– И части души в придачу! Вы позволили Арману думать, будто он натворил что-то ужасное, что из-за него и его ошибок вы покинули дом! Он отдалился от семьи и подавлял в себе магию! Как вы могли разрешить Патрису творить такое с братом?!
– Я не могла позволить, чтобы с Патрисом случилась какая-то беда, – вновь погружаясь в отчаяние, ответила Жаклин, глядя на Армана. Меня она уже не замечала. – Я не могла потерять его…
– Потерять? О чем ты мама? – с трудом выговорил Арман.
– Когда он был маленьким, совсем крошкой, я чуть было не потеряла его, – сказала Жаклин, делая робкий шаг к младшему сыну. – Патрис тяжело заболел и угасал прямо на моих глазах. Он бледнел и едва-едва дышал. Такой чудовищной боли я никогда не чувствовала. От бессилия и муки я буквально дурела, не выпуская малыша из рук. Это продлилось самых долгих три дня в моей жизни. Что я только не делала, каких только целителей не звала, кому только не молилась. Но мой сын все равно чах и продолжал умирать. В последнюю ночь я поклялась, что если Патрис выживет, то не будет в его жизни больше ничего плохого, что он всегда будет жить в достатке, в радости, во благе.
– И вот это вот всё – это благо? – не своим голосом спросил Арман.
– Вам не понять, – сокрушенно ответила Жаклин. – Просто не понять, что такое видеть, как из ребенка уходит жизнь… – Мадам Дюваль шумно втянула носом воздух, будто заставляя себя успокоиться. – Когда в тебе проснулся этот дар, Патрис захотел его себе. Ведь магия крови – это такая мощь, такая редкость! Словно жемчужина среди гальки. Он считал, что должен ей обладать по праву старшинства. А ты… ты действительно вернулся с войны совсем другим. Сила тебя не волновала, ты не желал учиться…
– А я усердно изучал все, что мог найти о магии крови! – воскликнул Патрис, опаляя нас горящим взглядом, а потом усмехнулся. – Ты даже не понимал, от чего отказывался. Ты не смог понять, что я буквально управлял тобой, а потом и вовсе научился внушать тебе мысли! Если бы ты видел свое лицо, стоило тебе подумать, будто это ты напал на девчонку в каланках. Проучил ее я, а тебе внушил, что это сделал ты!

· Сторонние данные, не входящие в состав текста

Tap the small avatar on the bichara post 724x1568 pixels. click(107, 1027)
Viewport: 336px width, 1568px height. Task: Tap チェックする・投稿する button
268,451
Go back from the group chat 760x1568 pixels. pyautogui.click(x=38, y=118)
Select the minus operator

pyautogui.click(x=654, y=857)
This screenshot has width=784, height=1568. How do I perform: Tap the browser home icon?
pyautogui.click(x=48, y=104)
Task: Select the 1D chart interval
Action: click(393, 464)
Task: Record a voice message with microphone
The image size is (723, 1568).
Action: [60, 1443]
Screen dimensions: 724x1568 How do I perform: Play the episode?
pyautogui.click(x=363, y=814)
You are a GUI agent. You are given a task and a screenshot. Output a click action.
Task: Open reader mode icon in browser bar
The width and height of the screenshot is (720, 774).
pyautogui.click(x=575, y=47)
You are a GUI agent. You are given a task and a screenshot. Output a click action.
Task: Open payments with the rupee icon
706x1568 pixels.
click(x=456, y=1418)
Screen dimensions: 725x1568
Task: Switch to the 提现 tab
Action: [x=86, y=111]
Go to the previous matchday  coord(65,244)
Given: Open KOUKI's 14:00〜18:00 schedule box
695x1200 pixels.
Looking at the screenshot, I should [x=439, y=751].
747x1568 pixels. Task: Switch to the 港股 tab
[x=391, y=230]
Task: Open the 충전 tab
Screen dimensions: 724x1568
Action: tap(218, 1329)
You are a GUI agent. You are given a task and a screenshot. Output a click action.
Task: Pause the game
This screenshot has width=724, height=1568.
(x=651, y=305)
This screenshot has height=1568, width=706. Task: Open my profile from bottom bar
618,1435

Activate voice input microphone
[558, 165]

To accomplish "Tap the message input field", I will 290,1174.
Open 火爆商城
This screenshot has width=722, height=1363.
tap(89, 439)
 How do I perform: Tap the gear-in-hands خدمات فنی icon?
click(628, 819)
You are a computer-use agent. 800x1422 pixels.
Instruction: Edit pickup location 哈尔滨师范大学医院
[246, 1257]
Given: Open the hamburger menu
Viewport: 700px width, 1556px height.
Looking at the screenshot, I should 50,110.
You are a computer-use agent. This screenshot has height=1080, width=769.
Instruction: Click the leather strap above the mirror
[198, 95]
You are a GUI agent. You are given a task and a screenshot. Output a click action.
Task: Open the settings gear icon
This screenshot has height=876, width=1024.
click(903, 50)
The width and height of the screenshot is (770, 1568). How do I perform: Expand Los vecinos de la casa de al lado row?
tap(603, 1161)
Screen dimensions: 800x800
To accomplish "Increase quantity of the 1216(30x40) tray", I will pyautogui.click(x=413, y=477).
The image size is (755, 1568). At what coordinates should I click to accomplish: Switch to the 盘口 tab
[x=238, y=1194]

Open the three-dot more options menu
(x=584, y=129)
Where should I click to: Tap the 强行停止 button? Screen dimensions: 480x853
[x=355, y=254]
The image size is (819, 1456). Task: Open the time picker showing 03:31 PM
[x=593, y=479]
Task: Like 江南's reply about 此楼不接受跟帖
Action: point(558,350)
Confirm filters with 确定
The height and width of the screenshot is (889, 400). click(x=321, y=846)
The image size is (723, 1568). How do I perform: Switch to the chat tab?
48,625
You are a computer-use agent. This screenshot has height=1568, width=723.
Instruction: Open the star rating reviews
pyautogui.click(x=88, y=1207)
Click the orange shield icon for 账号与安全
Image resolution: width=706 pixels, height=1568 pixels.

– Проучил? – удивленно произнесла я.
– Именно проучил! – сказал Патрис. – Ты забыла не только потому, что страдания блокировали память, но и потому, что мы с Шапленом поработали над твоей памятью. Этот дурень даже не узнал тебя, когда ты ступила на порог его дома вчера!
– И за что же ты ее проучил? – спросил Арман, больно стиснув мои пальцы.
В нем, как и во мне, бушевали боль и праведный гнев. Хотя мои чувства наверняка не шли ни в какое сравнение с чувствами Армана.